(Pixel coordinate grounding data)
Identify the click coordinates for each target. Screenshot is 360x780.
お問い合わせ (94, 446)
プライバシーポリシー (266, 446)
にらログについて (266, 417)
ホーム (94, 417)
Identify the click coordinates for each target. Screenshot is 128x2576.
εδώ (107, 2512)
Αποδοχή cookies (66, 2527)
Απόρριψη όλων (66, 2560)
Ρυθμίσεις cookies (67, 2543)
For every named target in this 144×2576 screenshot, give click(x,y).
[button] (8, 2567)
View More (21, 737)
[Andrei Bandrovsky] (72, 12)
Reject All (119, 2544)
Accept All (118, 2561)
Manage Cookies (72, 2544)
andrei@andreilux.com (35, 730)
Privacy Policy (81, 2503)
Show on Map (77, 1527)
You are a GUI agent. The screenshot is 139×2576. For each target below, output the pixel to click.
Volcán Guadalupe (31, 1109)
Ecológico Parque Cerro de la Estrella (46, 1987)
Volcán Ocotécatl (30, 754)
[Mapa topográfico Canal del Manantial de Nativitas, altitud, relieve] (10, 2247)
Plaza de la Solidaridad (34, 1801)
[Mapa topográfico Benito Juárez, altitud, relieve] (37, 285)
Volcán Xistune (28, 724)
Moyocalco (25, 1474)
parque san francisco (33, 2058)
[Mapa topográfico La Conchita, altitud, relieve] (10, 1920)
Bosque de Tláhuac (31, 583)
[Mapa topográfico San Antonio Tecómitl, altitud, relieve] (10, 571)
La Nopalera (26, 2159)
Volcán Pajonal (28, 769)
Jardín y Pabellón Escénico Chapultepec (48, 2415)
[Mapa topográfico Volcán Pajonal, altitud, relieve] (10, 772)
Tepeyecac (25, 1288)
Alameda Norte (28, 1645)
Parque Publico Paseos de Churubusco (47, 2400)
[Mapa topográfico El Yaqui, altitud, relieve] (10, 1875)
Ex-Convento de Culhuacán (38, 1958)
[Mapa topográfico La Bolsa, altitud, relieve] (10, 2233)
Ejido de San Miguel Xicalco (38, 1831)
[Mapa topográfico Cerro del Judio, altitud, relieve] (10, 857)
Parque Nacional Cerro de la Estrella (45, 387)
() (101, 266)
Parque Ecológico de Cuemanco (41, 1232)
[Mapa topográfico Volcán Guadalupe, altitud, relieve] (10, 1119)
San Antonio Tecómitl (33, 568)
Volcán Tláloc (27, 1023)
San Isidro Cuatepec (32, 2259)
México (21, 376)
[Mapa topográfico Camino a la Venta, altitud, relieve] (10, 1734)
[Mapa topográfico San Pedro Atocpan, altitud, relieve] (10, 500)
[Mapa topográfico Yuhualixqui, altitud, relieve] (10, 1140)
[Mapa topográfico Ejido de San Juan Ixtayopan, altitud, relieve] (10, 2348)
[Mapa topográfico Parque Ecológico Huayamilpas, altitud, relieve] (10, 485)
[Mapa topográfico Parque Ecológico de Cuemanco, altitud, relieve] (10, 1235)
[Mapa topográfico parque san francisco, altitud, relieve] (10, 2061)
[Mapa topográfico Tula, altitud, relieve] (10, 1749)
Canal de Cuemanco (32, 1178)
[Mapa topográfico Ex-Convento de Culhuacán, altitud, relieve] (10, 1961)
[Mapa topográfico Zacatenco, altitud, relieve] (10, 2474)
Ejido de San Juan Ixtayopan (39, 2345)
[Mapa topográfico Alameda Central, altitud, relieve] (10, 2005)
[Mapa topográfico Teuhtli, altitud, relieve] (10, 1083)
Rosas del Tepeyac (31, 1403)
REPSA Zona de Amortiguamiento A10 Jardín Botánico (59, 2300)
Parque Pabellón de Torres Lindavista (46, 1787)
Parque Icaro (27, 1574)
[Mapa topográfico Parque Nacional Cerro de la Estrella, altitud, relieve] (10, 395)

_EXERCISE DETAILS_
Return each line of the records above exactly as it reads.

_ANSWER SPACE_
Identify the click coordinates for each target. Screenshot is 360x780.
お問い合わせ (94, 446)
プライバシーポリシー (266, 446)
にらログについて (266, 417)
ホーム (94, 417)
Identify the click coordinates for each target. Screenshot is 128x2576.
εδώ (107, 2512)
Αποδοχή cookies (66, 2527)
Απόρριψη όλων (66, 2560)
Ρυθμίσεις cookies (67, 2543)
For every named target in this 144×2576 screenshot, give click(x,y).
[button] (8, 2567)
View More (21, 737)
[Andrei Bandrovsky] (72, 12)
Reject All (119, 2544)
Accept All (118, 2561)
Manage Cookies (72, 2544)
andrei@andreilux.com (35, 730)
Privacy Policy (81, 2503)
Show on Map (77, 1527)
You are a GUI agent. The screenshot is 139×2576. For each target below, output the pixel to click.
Volcán Guadalupe (31, 1109)
Ecológico Parque Cerro de la Estrella (46, 1987)
Volcán Ocotécatl (30, 754)
[Mapa topográfico Canal del Manantial de Nativitas, altitud, relieve] (10, 2247)
Plaza de la Solidaridad (34, 1801)
[Mapa topográfico Benito Juárez, altitud, relieve] (37, 285)
Volcán Xistune (28, 724)
Moyocalco (25, 1474)
parque san francisco (33, 2058)
[Mapa topográfico La Conchita, altitud, relieve] (10, 1920)
Bosque de Tláhuac (31, 583)
[Mapa topográfico San Antonio Tecómitl, altitud, relieve] (10, 571)
La Nopalera (26, 2159)
Volcán Pajonal (28, 769)
Jardín y Pabellón Escénico Chapultepec (48, 2415)
[Mapa topográfico Volcán Pajonal, altitud, relieve] (10, 772)
Tepeyecac (25, 1288)
Alameda Norte (28, 1645)
Parque Publico Paseos de Churubusco (47, 2400)
[Mapa topográfico El Yaqui, altitud, relieve] (10, 1875)
Ex-Convento de Culhuacán (38, 1958)
[Mapa topográfico La Bolsa, altitud, relieve] (10, 2233)
Ejido de San Miguel Xicalco (38, 1831)
[Mapa topográfico Cerro del Judio, altitud, relieve] (10, 857)
Parque Nacional Cerro de la Estrella (45, 387)
() (101, 266)
Parque Ecológico de Cuemanco (41, 1232)
[Mapa topográfico Volcán Guadalupe, altitud, relieve] (10, 1119)
San Antonio Tecómitl (33, 568)
Volcán Tláloc (27, 1023)
San Isidro Cuatepec (32, 2259)
México (21, 376)
[Mapa topográfico Camino a la Venta, altitud, relieve] (10, 1734)
[Mapa topográfico San Pedro Atocpan, altitud, relieve] (10, 500)
[Mapa topográfico Yuhualixqui, altitud, relieve] (10, 1140)
[Mapa topográfico Ejido de San Juan Ixtayopan, altitud, relieve] (10, 2348)
[Mapa topográfico Parque Ecológico Huayamilpas, altitud, relieve] (10, 485)
[Mapa topográfico Parque Ecológico de Cuemanco, altitud, relieve] (10, 1235)
[Mapa topográfico parque san francisco, altitud, relieve] (10, 2061)
[Mapa topográfico Tula, altitud, relieve] (10, 1749)
Canal de Cuemanco (32, 1178)
[Mapa topográfico Ex-Convento de Culhuacán, altitud, relieve] (10, 1961)
[Mapa topográfico Zacatenco, altitud, relieve] (10, 2474)
Ejido de San Juan Ixtayopan (39, 2345)
[Mapa topográfico Alameda Central, altitud, relieve] (10, 2005)
[Mapa topográfico Teuhtli, altitud, relieve] (10, 1083)
Rosas del Tepeyac (31, 1403)
REPSA Zona de Amortiguamiento A10 Jardín Botánico (59, 2300)
Parque Pabellón de Torres Lindavista (46, 1787)
Parque Icaro (27, 1574)
[Mapa topográfico Parque Nacional Cerro de la Estrella, altitud, relieve] (10, 395)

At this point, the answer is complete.